• **Directions for this task**
Could you retype all of the entries exactly, without their pictures?

*** Exercise materials

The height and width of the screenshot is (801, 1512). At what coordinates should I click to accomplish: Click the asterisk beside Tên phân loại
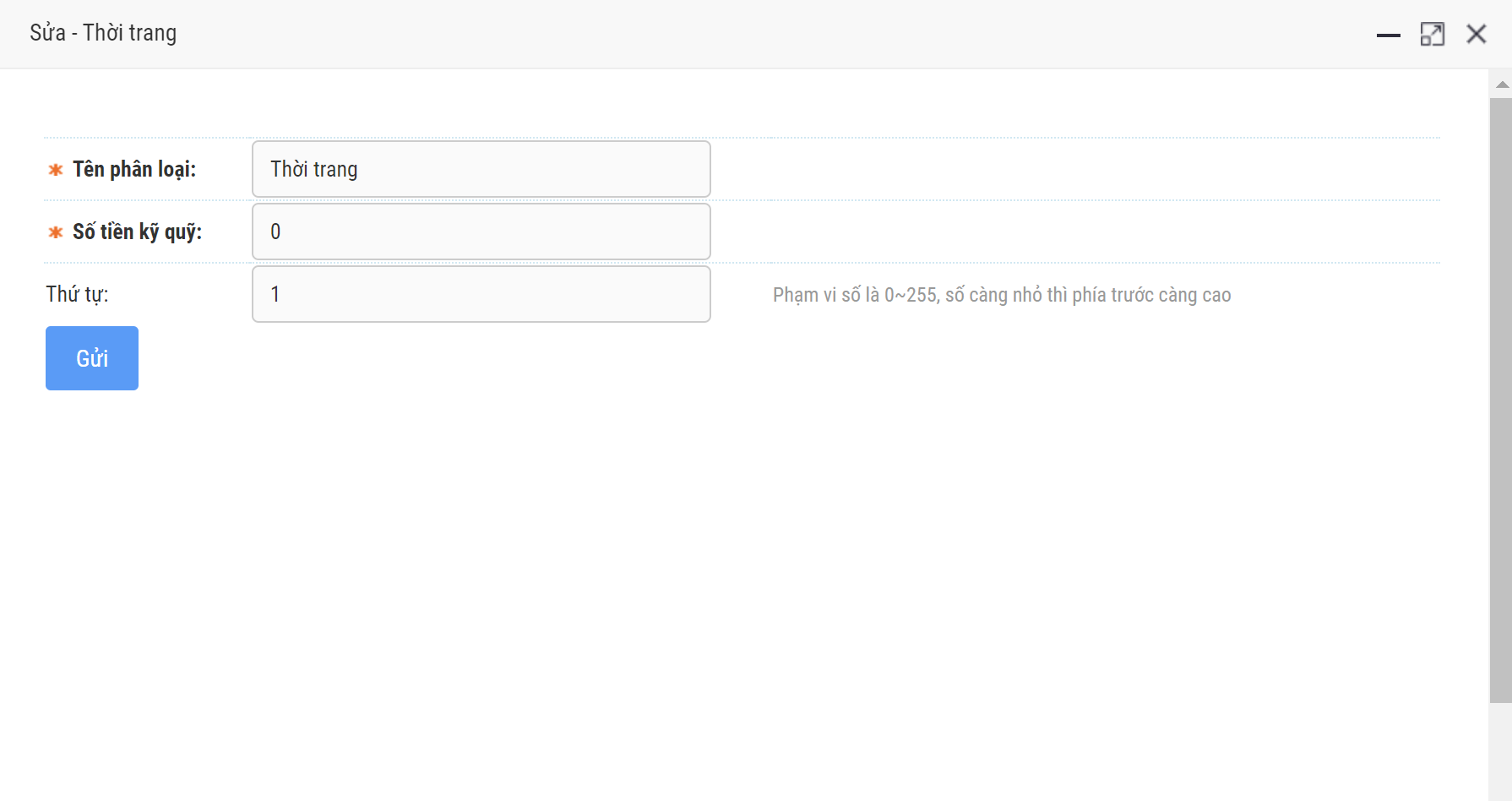pos(56,170)
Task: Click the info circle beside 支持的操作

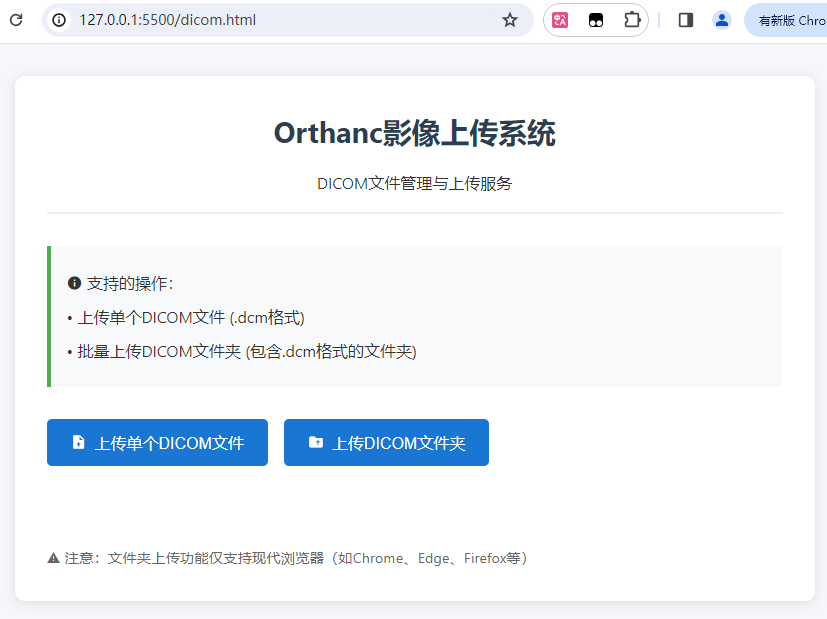Action: [73, 283]
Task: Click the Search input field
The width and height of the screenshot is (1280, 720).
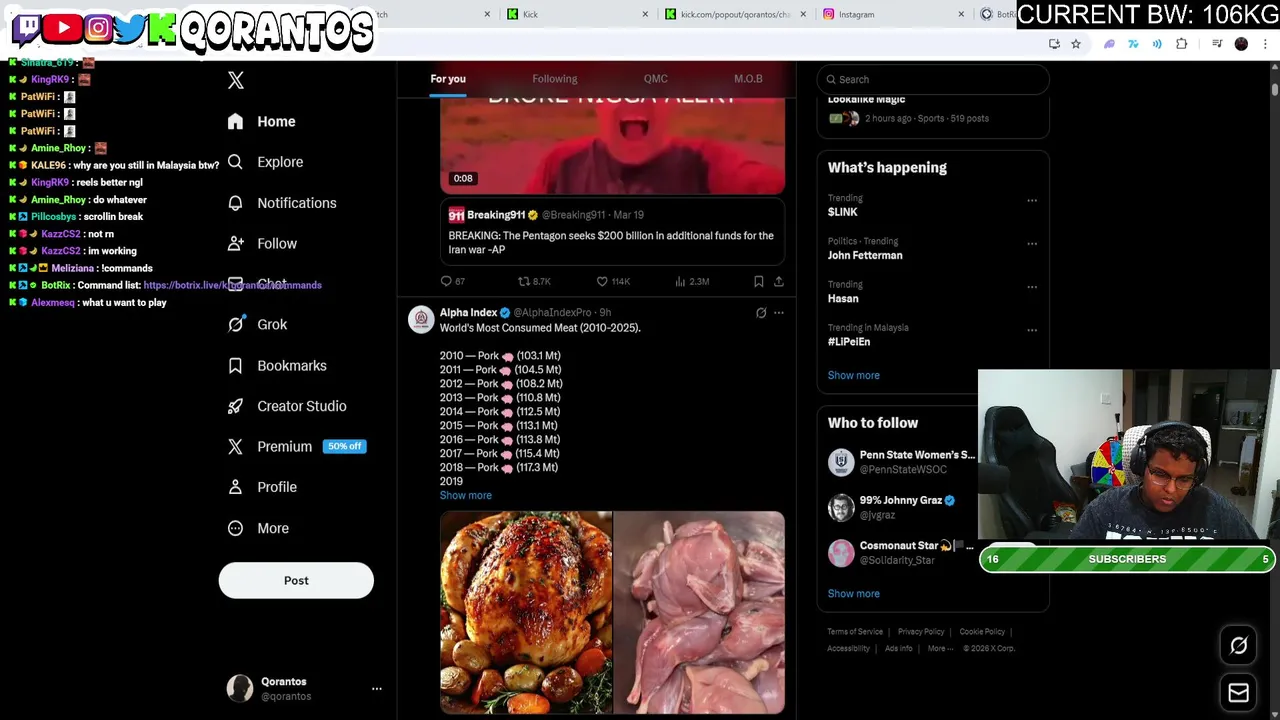Action: coord(932,79)
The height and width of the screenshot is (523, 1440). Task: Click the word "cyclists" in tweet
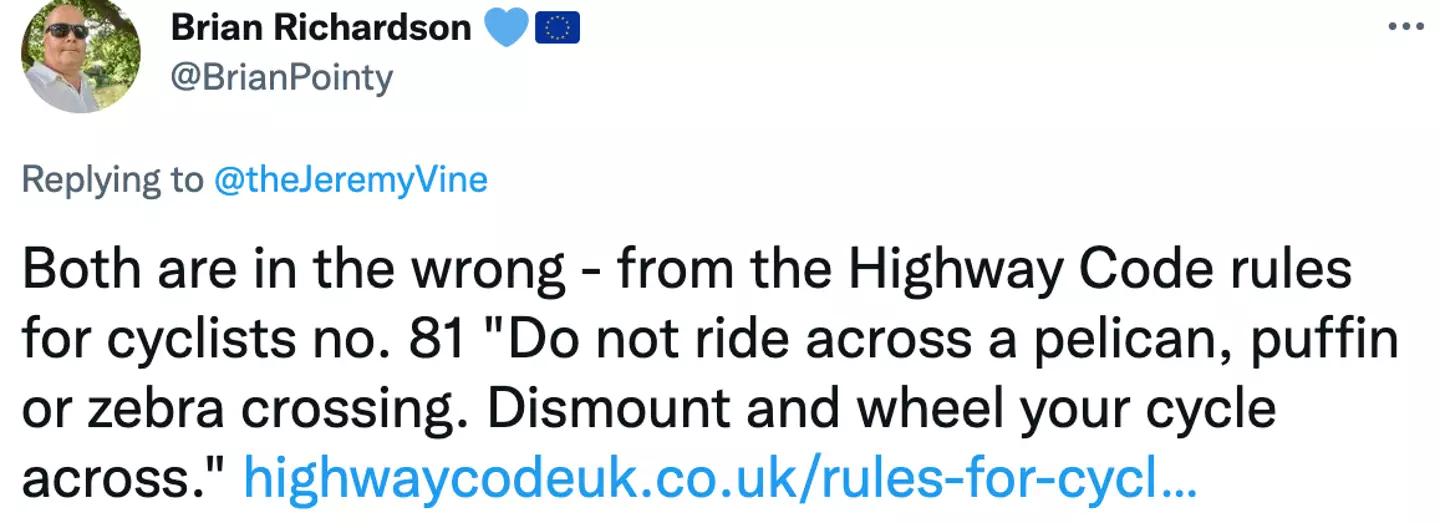[191, 340]
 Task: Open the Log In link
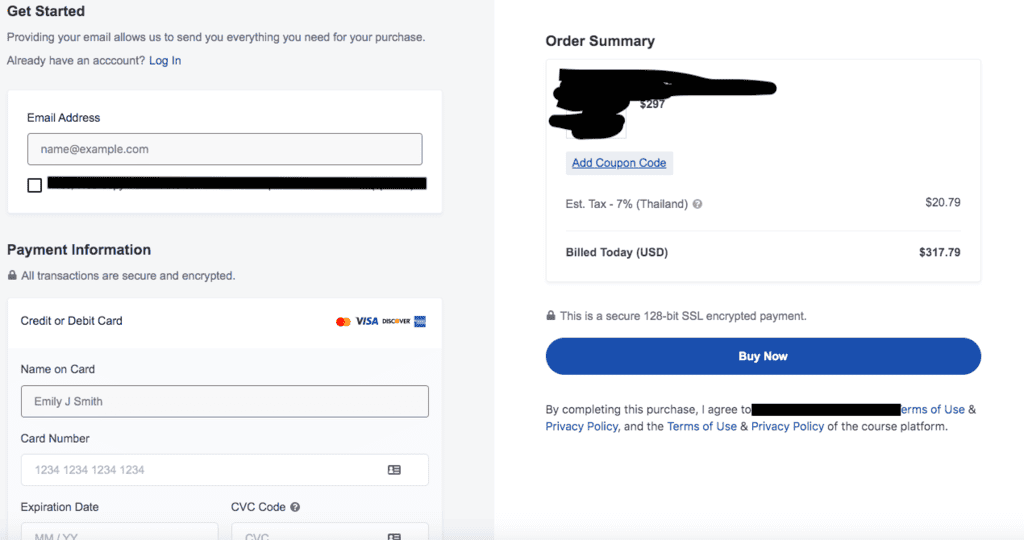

******

• **Expected output**
The height and width of the screenshot is (801, 1512). At what coordinates should I click to accomplish: Click the asterisk beside Tên phân loại
pos(56,170)
Task: Click the info circle beside 支持的操作

Action: [73, 283]
Task: Click the Search input field
The width and height of the screenshot is (1280, 720).
Action: coord(932,79)
The height and width of the screenshot is (523, 1440). Task: Click the word "cyclists" in tweet
[191, 340]
 Task: Open the Log In link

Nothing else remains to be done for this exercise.